◆ Task statement:
What's wanted here is the full listing below, repeated exactly, with no images in it.

◆ Provided data:

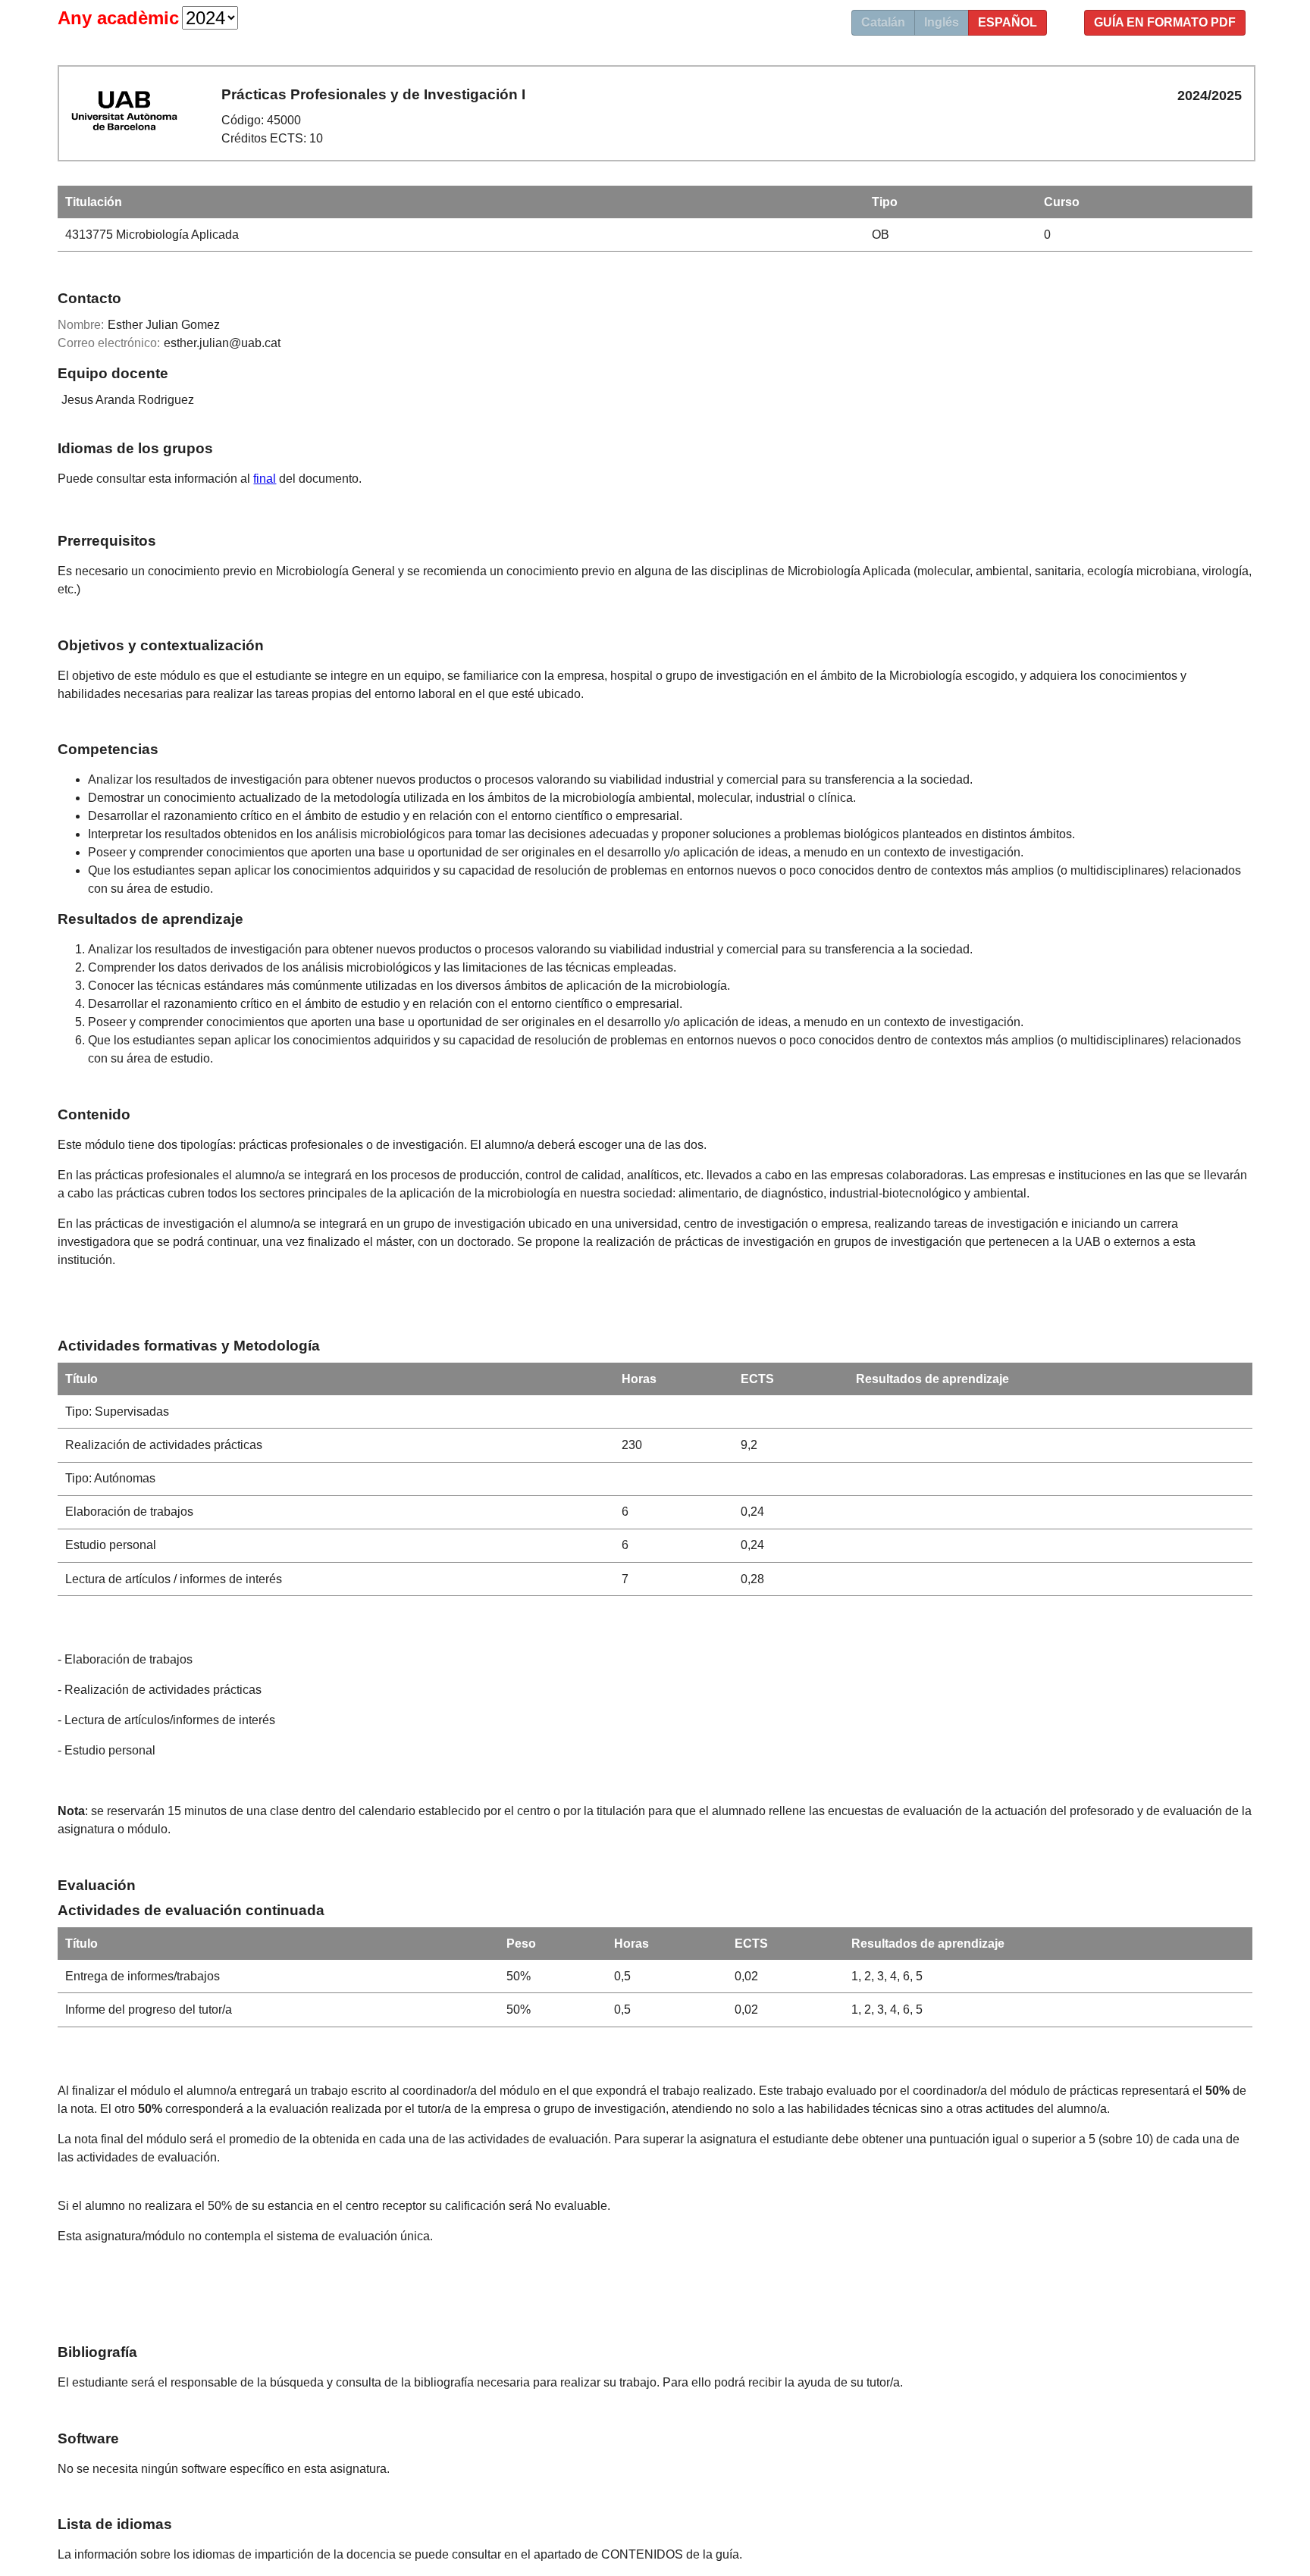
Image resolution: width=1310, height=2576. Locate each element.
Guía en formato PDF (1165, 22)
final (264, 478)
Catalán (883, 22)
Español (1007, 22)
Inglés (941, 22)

◆ Expected output:
Image resolution: width=1310, height=2576. Locate each element.
Guía en formato PDF (1165, 22)
final (264, 478)
Catalán (883, 22)
Español (1007, 22)
Inglés (941, 22)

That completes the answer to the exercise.